Document passage
....

1905
Albert Einstein developed a theory about the relationship of mass and energy. The formula, E=mc[2], is clearly the most famous outcome from Einstein's special theory of relativity.

December 1938
Enrico Fermi became the first physicist to split the atom. His research pioneered the nuclear age.

August 1939
Physicist Albert Einstein sends a letter to U.S. President Franklin D. Roosevelt, warning him that German researchers are working on an atomic bomb. Roosevelt forms a special committee to consider the military implications of atomic research.

September 1942
The Manhattan Project was formed to secretly build the atomic bomb before the Germans. The Army appointed General Leslie Groves, the engineer responsible for building the Pentagon, to head the effort. At first, the research took place at several university laboratories.

December 1942
Enrico Fermi demonstrated the first nuclear chain reaction in a lab under the squash court at the University of Chicago. In a nuclear chain reaction, a neutron splits one uranium atom into two smaller atoms, which in turn release energy and neutrons; these neutrons split other uranium atoms, releasing more energy and neutrons.

July 1945
The United States exploded the first atomic device at a site near Alamogordo, New Mexico. At 5:30 am, July 16, 1945, scientists from Los Alamos, watching from observation bunkers 10,000 yards away, exploded an atomic device with a plutonium core, releasing a blast equivalent to 18,600 tons of TNT.

....

The problem
Translate this sentence from the atomic history timeline into Spanish: "Enrico Fermi became the first physicist to split the atom." The data that come next are separate material with no connection to the atomic history timeline.

Source material
....

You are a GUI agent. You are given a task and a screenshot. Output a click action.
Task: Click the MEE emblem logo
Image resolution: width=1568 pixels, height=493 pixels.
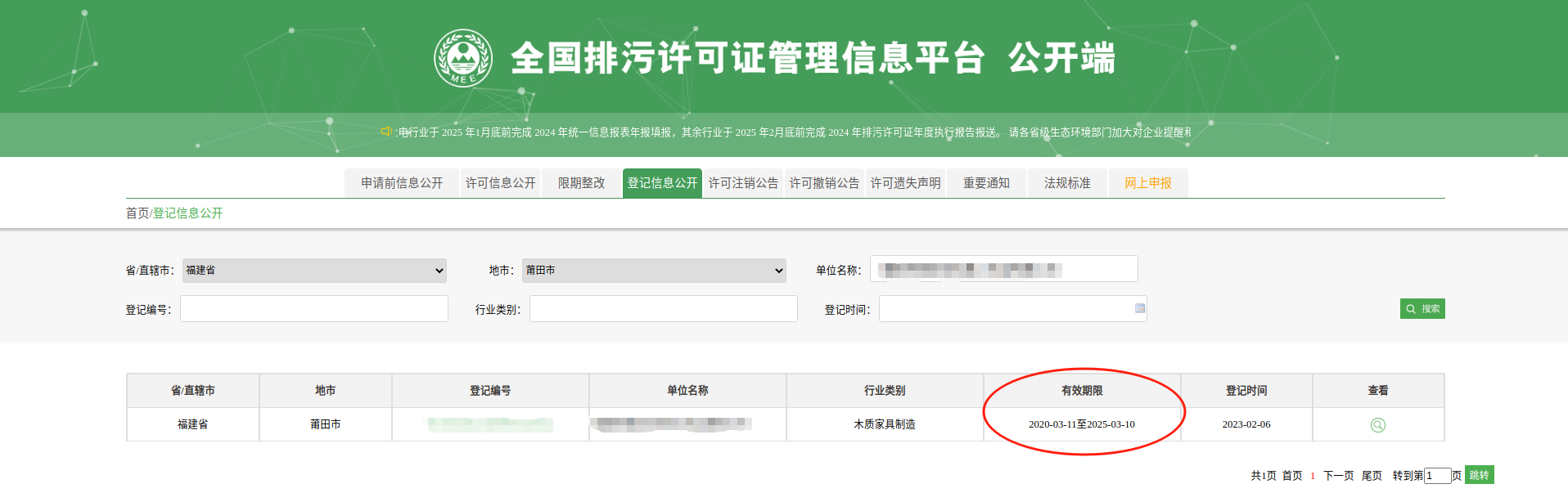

....

Result of the exercise
Enrico Fermi se convirtió en el primer físico en dividir el átomo.